If so, the consumer benefits, the banks do not. Or does it mean that banks are still needed, maybe they are not called banks anymore, but a middleman is still needed. If so, then the “new middleman” benefits at the loss of the old middleman (ala Platform Scale). Consumers may lose for awhile due to an increase in choices/confusion.

The technology can deliver benefits. However, it is interesting to consider:

  • You will still need alot of computer servers and people to feed and care them.
    • The actual blockchain can be viewed as a database that talks to other databases to sync up and update itself. Sometimes the algorithms require alot of computational power.
  • You’ll still need to administer the process e.g. in Blockchain 2.0, someone has to give “permission” to transact.
  • There are legacy assets that need to be retired over time and sometimes this takes a really long time–as in decades.
  • There will probably be multiple, maybe thousands, smaller transaction networks setup for specialized interests and uses. This means that all the above issues are multiplied by “n.”
  • It is hard to get people to agree to use the same standards across the entire stack of an application unless it gives them an advantage.
  • New technology and its applications that enable new scenarios can create challenges to managing risk—not transaction risk but overall risk of the activities the transactions support.
  • Perhaps most importantly, if you transact with Bitcoin 2.0, you have to trust the platform to execute, which means you have to trust the people running the platform, which is exactly the issue we have today, “who do you trust?”

Bitcoin 2.0 thinking is designed to be more business friendly e.g. less computational power needed and more access controls. As Bitcoin 1.0 becomes Bitcoin 2.0, the types of issues present in today’s systems crept in and imposed an overhead and burden similar to the way the same requirements burden today’s environments. The key issue though is that IF companies can agree to use these new technologies together, then their total cost of ownership CAN go down. In other words, if companies collaborate smartly to transact, then yes, costs can go down and benefits can increase. This was true 30 years ago as well–standardization can benefit the entire ecosystem.

So its clear there can be a benefit. Most likely companies will benefit first as they will incur the initial investments and most companies will not fully transfer everything over to the new platform. Eventually, consumers will benefit as existing goods and services can operate under cheaper transactions. Cryptocurrencies are where people can obtain a benefit fairly quickly if you can become comfortable with the use of non-fiat currency. Government regulations will eventually catch up.

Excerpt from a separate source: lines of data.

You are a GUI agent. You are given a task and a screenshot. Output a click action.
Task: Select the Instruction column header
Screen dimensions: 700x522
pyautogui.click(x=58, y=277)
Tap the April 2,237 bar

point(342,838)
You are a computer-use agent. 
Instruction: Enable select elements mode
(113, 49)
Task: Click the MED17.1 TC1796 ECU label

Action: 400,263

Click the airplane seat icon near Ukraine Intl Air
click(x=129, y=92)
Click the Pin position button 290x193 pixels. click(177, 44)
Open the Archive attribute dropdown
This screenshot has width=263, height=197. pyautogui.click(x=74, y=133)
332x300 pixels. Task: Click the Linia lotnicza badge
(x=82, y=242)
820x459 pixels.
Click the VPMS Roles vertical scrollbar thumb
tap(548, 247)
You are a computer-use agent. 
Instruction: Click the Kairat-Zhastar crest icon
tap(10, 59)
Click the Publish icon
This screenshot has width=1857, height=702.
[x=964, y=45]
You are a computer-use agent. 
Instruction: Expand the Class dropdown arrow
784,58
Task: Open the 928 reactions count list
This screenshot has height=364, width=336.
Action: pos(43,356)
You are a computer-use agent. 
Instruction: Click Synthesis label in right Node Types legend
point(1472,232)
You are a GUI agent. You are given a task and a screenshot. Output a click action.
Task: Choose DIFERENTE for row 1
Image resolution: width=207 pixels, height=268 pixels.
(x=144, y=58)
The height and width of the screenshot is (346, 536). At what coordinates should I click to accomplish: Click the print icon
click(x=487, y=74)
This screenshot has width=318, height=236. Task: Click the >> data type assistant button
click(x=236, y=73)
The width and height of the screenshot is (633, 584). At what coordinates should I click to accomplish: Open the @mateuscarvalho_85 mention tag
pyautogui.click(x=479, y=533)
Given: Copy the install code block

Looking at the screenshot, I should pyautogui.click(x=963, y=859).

So back to the title, Blockchain can definitely change everything. Companies could benefit the most first, incrementally. There can clearly be a shift in the players and there are opportunities for startups to disrupt if they can get out far enough ahead using Christensen‘s definition of disruption.

But I am not convinced that it is a tidal wave about to hit me this year or next (2019 looks like a strong blockchain year with 2018 being a ramp) especially since large corporations most likely hold the keys to deployment speed and deployment functionality. For example, today, there are only a few firms that really hold the “ledgers” (custodians) for financial accounts. These players are enormously powerful and “trusted” for good reason. That’s not going to change. They are the only ones that will really lead the charge in the financial sector because they own the “transactions.”

They are not going to go away quietly or at all. They will probably create a bitcoin-based system that benefits them–the new market makers. Whether good or bad, they will deploy blockchain first and reap the benefits of the investments and they are the ones who will create a system beneficial to them. It is doubtful if they will ever pass along the benefits since they must still maintain legacy systems, they’ll have two systems to maintain. More importantly, why should they pass along the benefits to others? A smart person, with morals not strictly aligned with public benefit, will seek to make money and enhance their position. It is known that this is exactly what they are doing, right now.

Sure, there are other types of “custodians” who hold the ledger today. But due to a variety of factors, once you back away from a “single, transparent system that untrusted parties can transaction with” which is what bitcoin 1.0 is today with its “proof-of-work”, the collaboration and standards benefits start bouncing up against creeping costs to “use.”

Today, there are over 100 cryptocurrencies. Beyond payments, will the future hold tens of thousands of “bitcoin 2.0” ledgers? Fragmentation, even using the same technology, also seems like the bogeyman of the benefits story. In order to try and gain control from current owners, disruptors will try to “own” the bitcoin 2.0 ledger platforms to run smart “contracts.” In the in process the “ledgers” will fragment.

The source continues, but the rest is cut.